Assim, vemos que a marinha espanhola permanece em seu DNA com a projeção de poder e a cultura de presença global.

Ao olharmos as duas marinhas concluímos que para constituir um poder naval forte envolve um planejamento contínuo de longo prazo, incluindo a sua manutenção e os decorrentes planos de investimento, também contínuo, em novas tecnologias, com o intuito de fazer com que esse poder naval esteja sempre pronto e possa fazer frente as ameaças cada vez mais difusas, além das tradicionais. Assim, o poder naval deve ter uma capacidade de se adaptar aos diversos cenários.

Além disso, os Estados que não possuem um poder naval crível estão fadados ao insucesso e ficam à mercê de um agressor. Ademais, a mentalidade continentalista não é suficiente para assegurar a proteção do Estado.
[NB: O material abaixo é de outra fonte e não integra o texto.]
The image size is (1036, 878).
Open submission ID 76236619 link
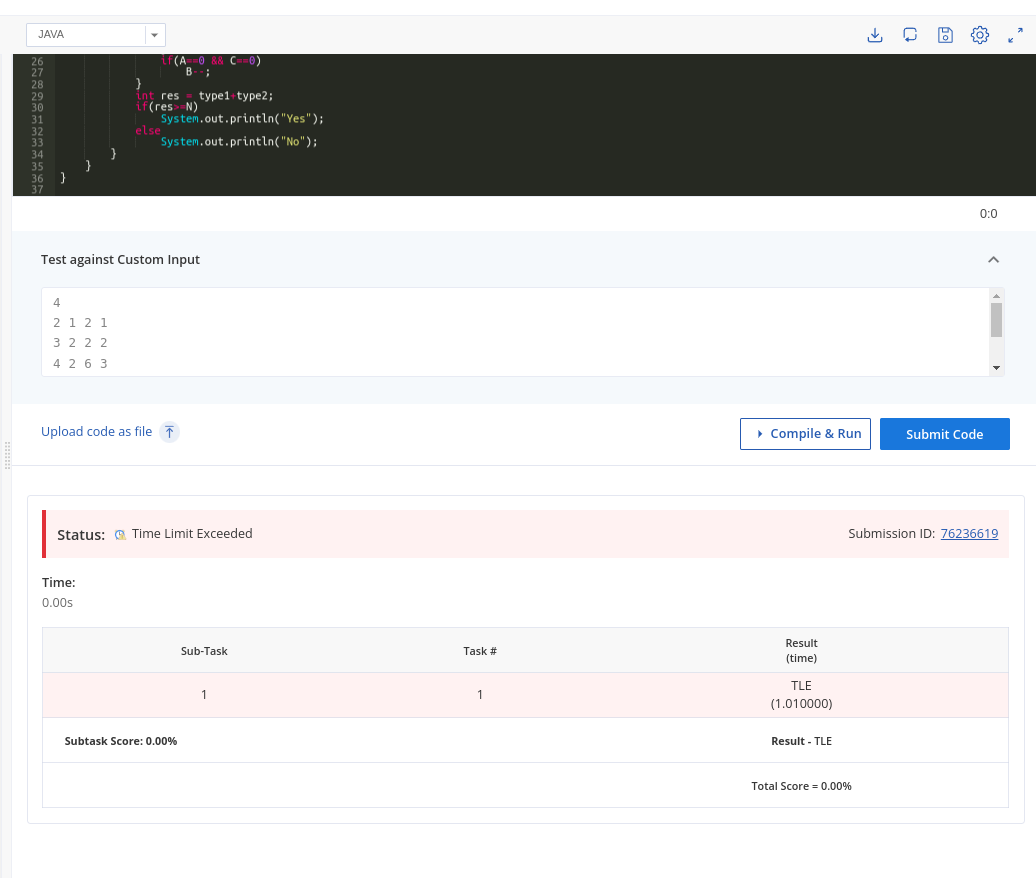pos(969,534)
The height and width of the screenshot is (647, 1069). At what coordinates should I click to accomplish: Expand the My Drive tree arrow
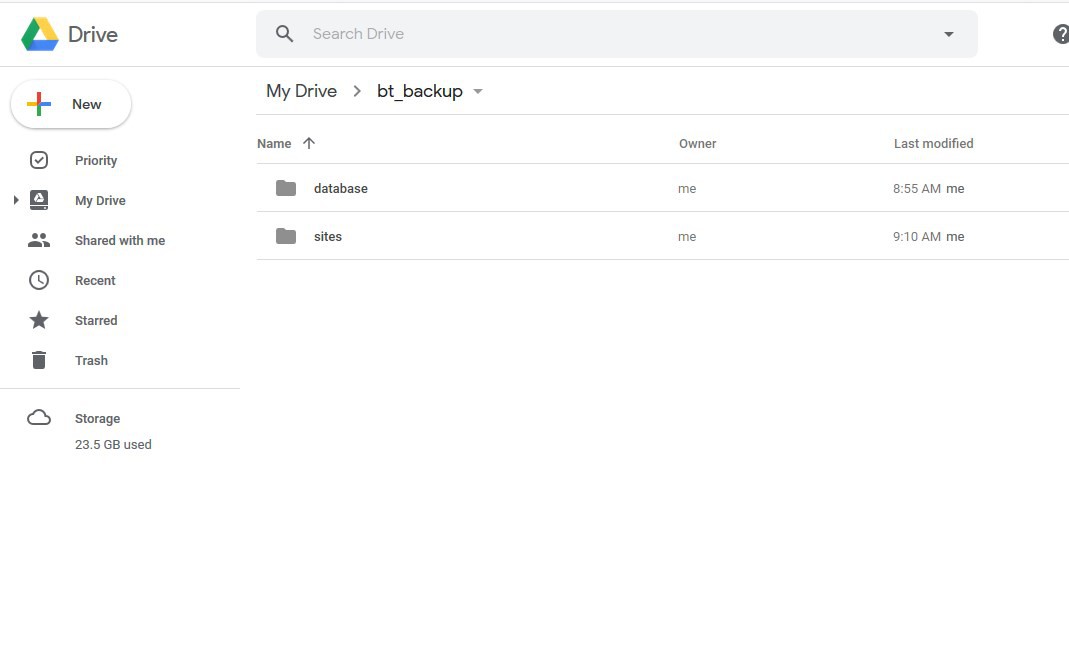click(16, 200)
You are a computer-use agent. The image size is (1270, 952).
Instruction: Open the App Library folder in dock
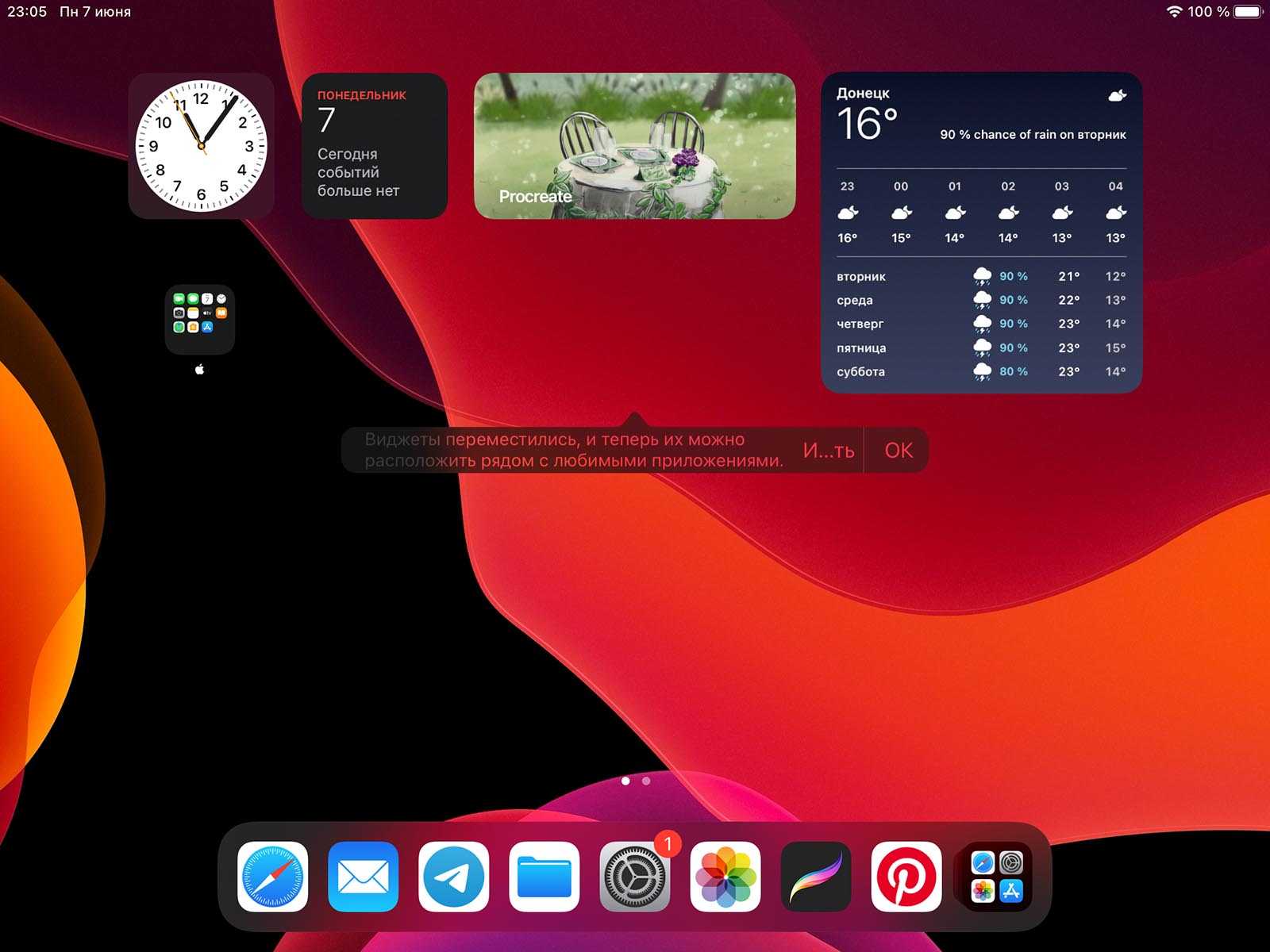pos(996,877)
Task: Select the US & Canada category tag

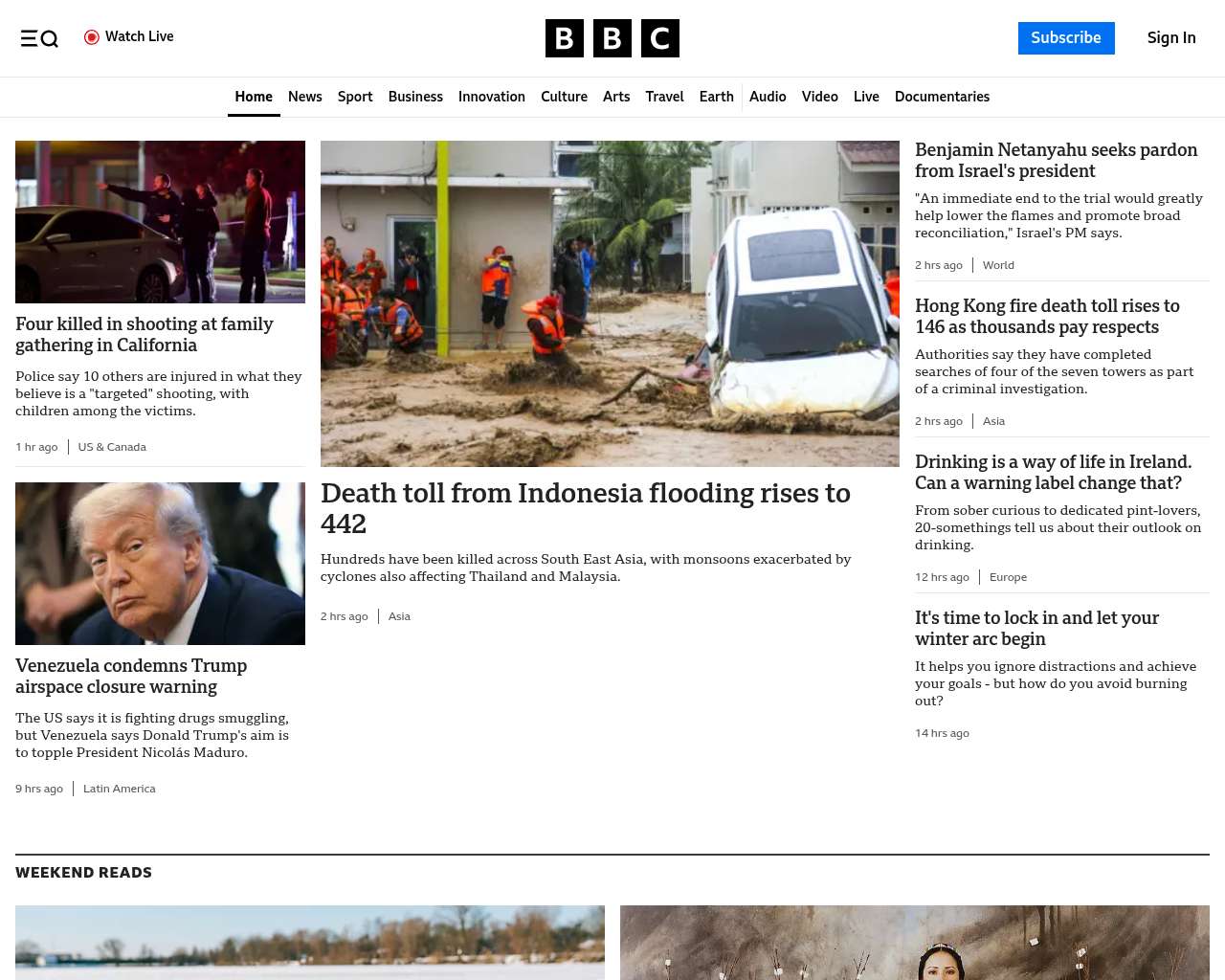Action: pos(112,447)
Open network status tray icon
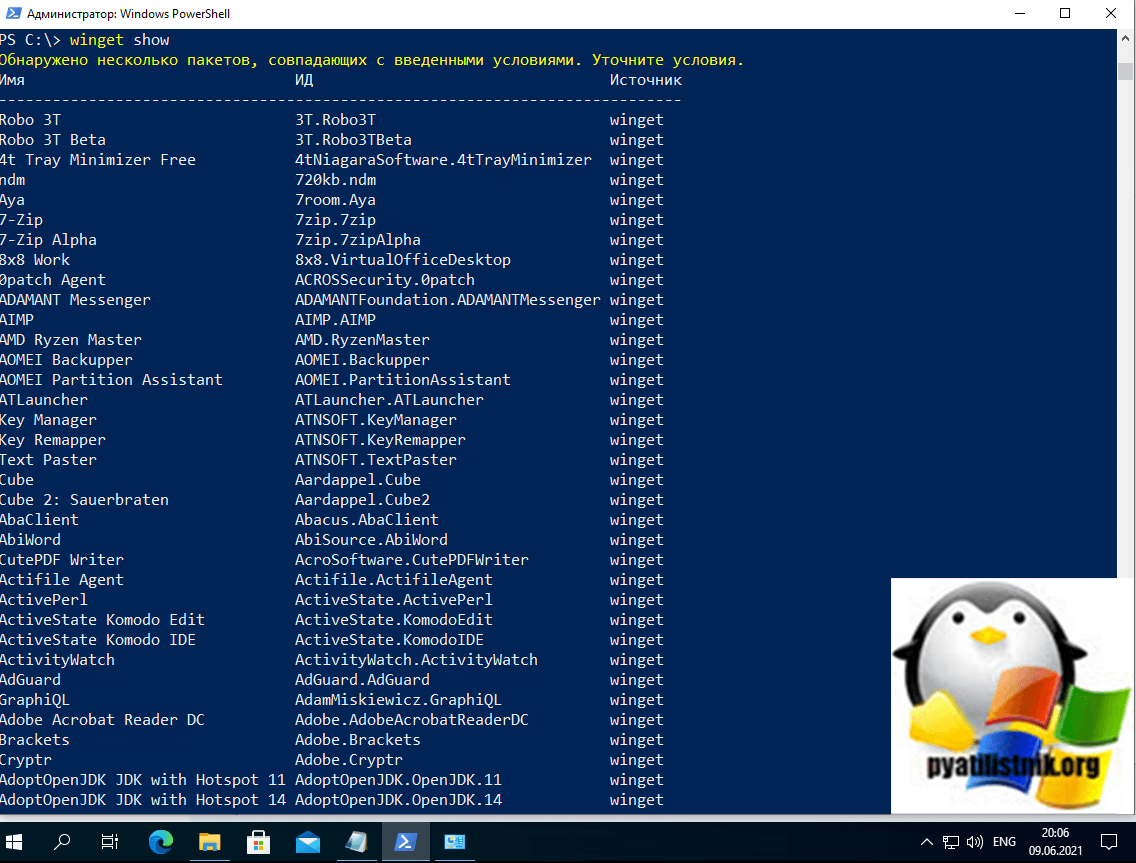 [951, 842]
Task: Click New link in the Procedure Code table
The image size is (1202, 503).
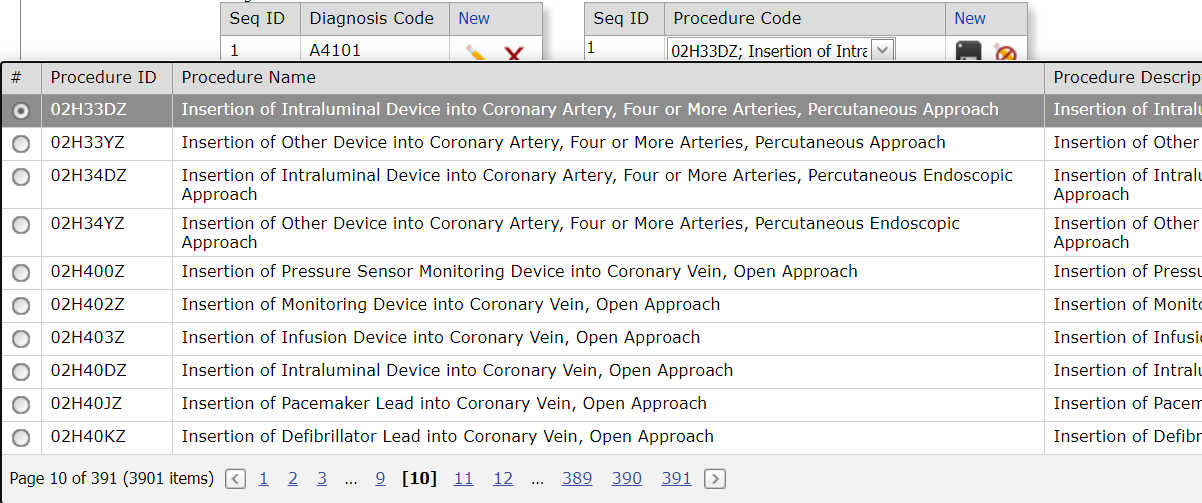Action: coord(970,18)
Vimos que o legado histórico influi na formação das marinhas contemporâneas, inclusive mostrando os erros do passado, que devem ser alvo de aprendizado para o presente e o futuro.

Com o exposto, em que vimos duas marinhas com histórias diferentes e que possuem formações contemporâneas distintas, apesar de serem quase equivalentes em número, concluímos que elas tiveram a sua atualidade totalmente influenciada pelo passado.


Qual a sua opinião?

Seguem algumas indagações para que auxiliar em nossa reflexão:

Você acha o Brasil dá a devida importância ao seu legado histórico na formação da atual Marinha do Brasil? Aprendemos com os erros do passado no presente? Temos uma mentalidade continentalista e marítima, ou somente uma delas? Em sua opinião qual seria o DNA da Marinha do Brasil? A Marinha do Brasil em sua visão possui atualmente um papel secundário? O nosso poder naval está pronto para fazer frente as ameaças contantes no PEM-2040?